Existing guidelines for health care organizations must be updated to keep up with the field’s advancements, though. The introduction of restrictions on provider caseloads is one such guideline to consider. As a result of heavy caseloads and tiredness, physicians make more prescription errors (Gorgich et al., 2016;2015). In order to prevent caregivers from being overworked or exhausted, the organization responsible for facilities should set realistic rules for assigning and managing caseloads. In an effort to reduce one of the primary cited causes for medication mistakes, imposing penalties on institutions that do not adhere to such rules may be an effective method to achieve this aim. The importance of maintaining patient confidentiality cannot be overstated. PHI must be protected from ordinary staff access as part of this solution’s ethical implications. It’s important that cases are vetted before they’re assigned, but this should only be done by Quality Assurance or a supervisor to limit access by all personnel. In addition, patient information is safeguarded and should only be accessed by those who need it. Policy and procedural expertise are critical in health care.

Training providers on prescription mistakes, safety concerns, and reporting errors would be an excellent place to start. As a result, many pharmaceutical errors are unreported, making it impossible to learn from them (Wolf, Serembus, Youngblood, 2001) Prescribers might benefit from implementing seminars that address a variety of topics related to drugs, such as drug interactions, medication mistake repercussions, and liabilities to providers and organizations. This type of training should be required at least once a year by organizations. It is unethical to use patient information for training purposes. Patients’ personal information such as their name, ID number, and social security number should be removed from data before it is utilized as a teaching example.

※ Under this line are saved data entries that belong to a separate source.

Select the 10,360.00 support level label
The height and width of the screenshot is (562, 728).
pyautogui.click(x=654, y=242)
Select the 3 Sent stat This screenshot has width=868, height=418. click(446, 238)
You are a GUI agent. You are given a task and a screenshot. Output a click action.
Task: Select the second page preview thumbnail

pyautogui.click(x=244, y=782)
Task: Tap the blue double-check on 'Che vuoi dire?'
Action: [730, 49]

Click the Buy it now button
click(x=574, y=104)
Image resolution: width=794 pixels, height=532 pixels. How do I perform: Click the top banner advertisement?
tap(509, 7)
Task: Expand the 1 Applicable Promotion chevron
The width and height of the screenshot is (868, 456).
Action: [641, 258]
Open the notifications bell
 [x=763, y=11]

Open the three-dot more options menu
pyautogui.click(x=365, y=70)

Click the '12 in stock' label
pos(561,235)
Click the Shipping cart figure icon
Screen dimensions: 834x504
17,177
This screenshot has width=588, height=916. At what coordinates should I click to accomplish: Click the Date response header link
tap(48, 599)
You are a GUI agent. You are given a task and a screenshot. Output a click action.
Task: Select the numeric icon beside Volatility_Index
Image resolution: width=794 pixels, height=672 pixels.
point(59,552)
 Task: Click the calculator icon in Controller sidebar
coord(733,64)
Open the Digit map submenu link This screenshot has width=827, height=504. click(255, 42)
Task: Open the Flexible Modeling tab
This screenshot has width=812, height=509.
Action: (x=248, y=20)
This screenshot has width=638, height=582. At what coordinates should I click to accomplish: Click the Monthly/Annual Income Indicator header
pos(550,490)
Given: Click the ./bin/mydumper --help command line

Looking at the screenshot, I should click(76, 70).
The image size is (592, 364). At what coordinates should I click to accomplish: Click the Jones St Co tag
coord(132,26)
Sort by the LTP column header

NHS FPX 4000 Assessment 3 Analyzing a Current Health Care Problem or Issue JJ

Conclusion

In the health care business, organizations and ethical concerns are always evolving. Systematically assisting caregivers might have the unintended consequence of compromising patient care and safety. Guidelines that have been updated, electronic systems that have been upgraded, and a reduction in workload are all viable solutions. These solutions must be investigated for their ethical implications before they are deployed in order to protect not just patients, but also physicians and organizations.

References

Cohen, M. R. (2019). Medication errors. Nursing, 49(7), 72-72. Retrieved from https://oce-ovid-com.library.capella.edu/article/00152193-201907000-00021/HTML.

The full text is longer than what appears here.